The Mathematically Inclined Shall Inherit the Earth

January 8, 2014

“… at this point, it’s in the hands of people who are mathematically inclined.”

—Stephen Hsu

The January 6th New Yorker contains an article on B.G.I., a Chinese company seeking to do major work in the field of genetics. According to them, the massive amounts of genetic data they (and others) are collecting and interpolating will help “explain the origins and evolution of humanity, improve our average life span by five years, increase global food production by ten percent, decode half of all genetic diseases, understand the origins of autism, and cut birth defects by fifty percent.”

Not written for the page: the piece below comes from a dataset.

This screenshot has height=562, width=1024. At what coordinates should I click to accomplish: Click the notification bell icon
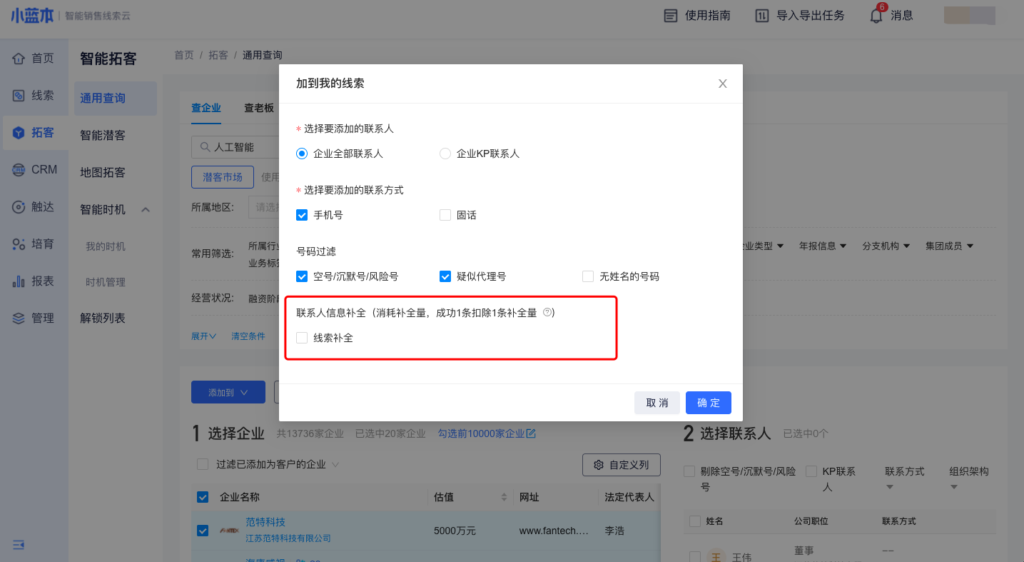click(876, 16)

They’re also hoping to find some genetic factors that contribute to intelligence. “Probably by tweaking a certain number of variants in a positive way, you could rev up human intelligence quite a bit,” says Hsu, one of the principals on the project. Giving human intelligence a genetic nudge is one of those projects that I instinctively don’t believe will work… until I think about it. My resistance to the idea has to do with the inherent complexity of genetic expression—the path from gene to trait is a chaotic and messy one. But that’s precisely what statistics is for. “Everyone is coming around to believe that things are controlled by many genes, and there has been a tendency in the field to just throw up your hands and say, Well, this is going to lead nowhere, or this is all a boondoggle. But I actually think that, at this point, it’s in the hands of people who are mathematically inclined.”

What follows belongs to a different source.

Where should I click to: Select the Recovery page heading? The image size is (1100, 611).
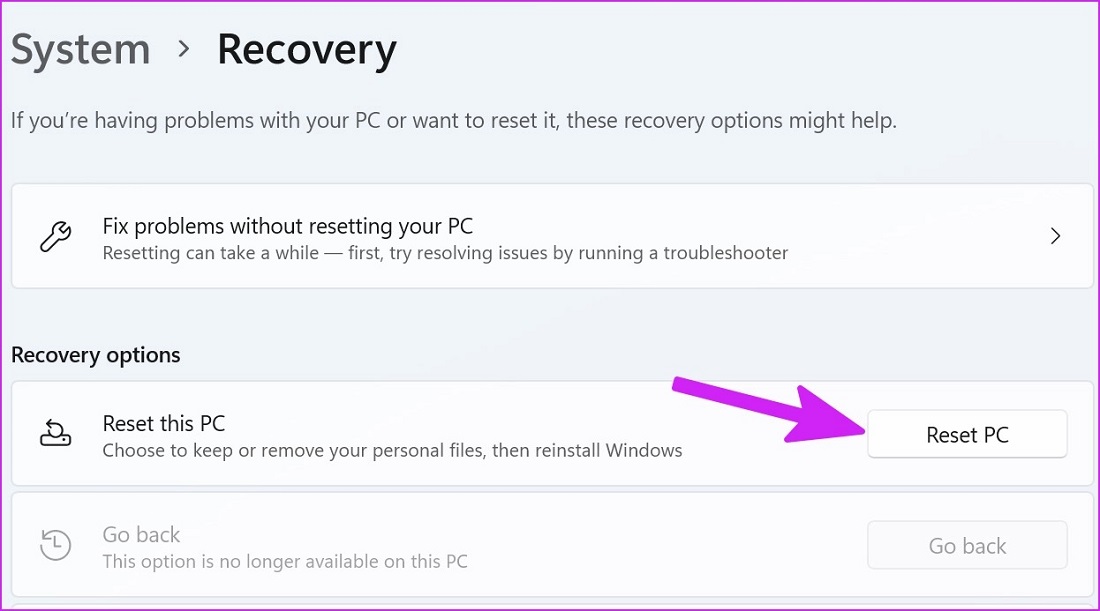[x=306, y=50]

I think Hsu is right about a lot of things, and I liked the article. What gets my ire up, though, is that the U.S. isn’t doing nearly enough to invest in its future, to maintain its position as the center of scientific inquiry. What we need seems pretty obvious: investment in education starting with pre-K, and investment in science from basic research on up.

I don’t think we’re doing particularly well, nationwide, in education, and the latest international comparisons bear that out. Meanwhile, I’m watching scientist friends apply for grants only to be told that their application is excellent, but their timing is bad. (Summarized beautifully here). The pool of money for research is so shrinkingly small that it’s starting to unnerve me.

I’ve been saying for a long time that we need to invest in the capacity of teachers and schools, and make the choice to take the long road toward maintaining what’s good in our education system, and working on what isn’t. But scientific research is something the US is already the best at. At this rate, we won’t be for much longer. To quote the article again,

… at a time when the N.I.H. is cutting back on funding scientific research, China is not. Recently, the Chinese government published an ambitious fifty-year plan to advance its technical and scientific position in the world. Few scientists would claim that they can predict that far into the future. But the fact that China would even try demonstrates how serious the country is about its technological place in the world.

You don’t stay at the top by taking it for granted. You have to care about investments in the next generations. China’s making a play. So is Estonia. What are we going to do?